■ What you have to do ■
Could you copy out every line of the data where the word "text" occurs?

(Source records)
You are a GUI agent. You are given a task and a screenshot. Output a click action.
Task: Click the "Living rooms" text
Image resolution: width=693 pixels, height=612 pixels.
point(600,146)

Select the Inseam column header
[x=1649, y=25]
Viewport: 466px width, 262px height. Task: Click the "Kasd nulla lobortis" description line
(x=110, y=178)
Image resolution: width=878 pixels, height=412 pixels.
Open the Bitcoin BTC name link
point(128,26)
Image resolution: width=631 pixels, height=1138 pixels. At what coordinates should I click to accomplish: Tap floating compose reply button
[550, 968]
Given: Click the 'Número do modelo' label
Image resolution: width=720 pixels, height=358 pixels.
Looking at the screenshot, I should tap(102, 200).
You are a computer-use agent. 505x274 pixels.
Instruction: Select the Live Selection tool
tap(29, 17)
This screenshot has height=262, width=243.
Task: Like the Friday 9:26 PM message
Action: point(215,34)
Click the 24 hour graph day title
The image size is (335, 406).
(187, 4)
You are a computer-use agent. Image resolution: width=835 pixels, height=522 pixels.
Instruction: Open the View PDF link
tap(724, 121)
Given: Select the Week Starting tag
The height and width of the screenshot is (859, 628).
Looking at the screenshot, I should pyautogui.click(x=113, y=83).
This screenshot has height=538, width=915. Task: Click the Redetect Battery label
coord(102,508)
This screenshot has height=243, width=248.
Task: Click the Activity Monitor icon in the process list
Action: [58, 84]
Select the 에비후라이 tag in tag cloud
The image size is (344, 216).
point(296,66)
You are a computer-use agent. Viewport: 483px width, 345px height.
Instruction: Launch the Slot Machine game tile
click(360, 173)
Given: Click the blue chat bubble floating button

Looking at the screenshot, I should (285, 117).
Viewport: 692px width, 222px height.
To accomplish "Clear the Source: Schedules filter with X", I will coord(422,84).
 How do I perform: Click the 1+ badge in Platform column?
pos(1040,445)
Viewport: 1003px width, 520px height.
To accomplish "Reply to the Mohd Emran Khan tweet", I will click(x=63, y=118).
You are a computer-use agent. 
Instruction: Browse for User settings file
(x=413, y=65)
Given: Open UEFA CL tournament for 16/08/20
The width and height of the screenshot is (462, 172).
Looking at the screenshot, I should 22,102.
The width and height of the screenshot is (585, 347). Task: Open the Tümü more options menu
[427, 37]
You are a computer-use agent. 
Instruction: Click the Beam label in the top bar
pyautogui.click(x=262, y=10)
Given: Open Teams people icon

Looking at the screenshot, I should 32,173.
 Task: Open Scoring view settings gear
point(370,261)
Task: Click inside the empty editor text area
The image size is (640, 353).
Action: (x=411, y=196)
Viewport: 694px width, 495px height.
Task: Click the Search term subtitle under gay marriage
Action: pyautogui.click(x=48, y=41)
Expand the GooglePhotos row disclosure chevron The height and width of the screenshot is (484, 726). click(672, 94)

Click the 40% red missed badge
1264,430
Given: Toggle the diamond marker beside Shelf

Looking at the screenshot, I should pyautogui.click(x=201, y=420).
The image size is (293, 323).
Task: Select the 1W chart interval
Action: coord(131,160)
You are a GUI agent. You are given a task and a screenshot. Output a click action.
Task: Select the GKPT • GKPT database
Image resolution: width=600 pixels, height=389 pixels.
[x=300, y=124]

■ Answer box ■
Task: Click the "Living rooms" text
Task: Click inside the empty editor text area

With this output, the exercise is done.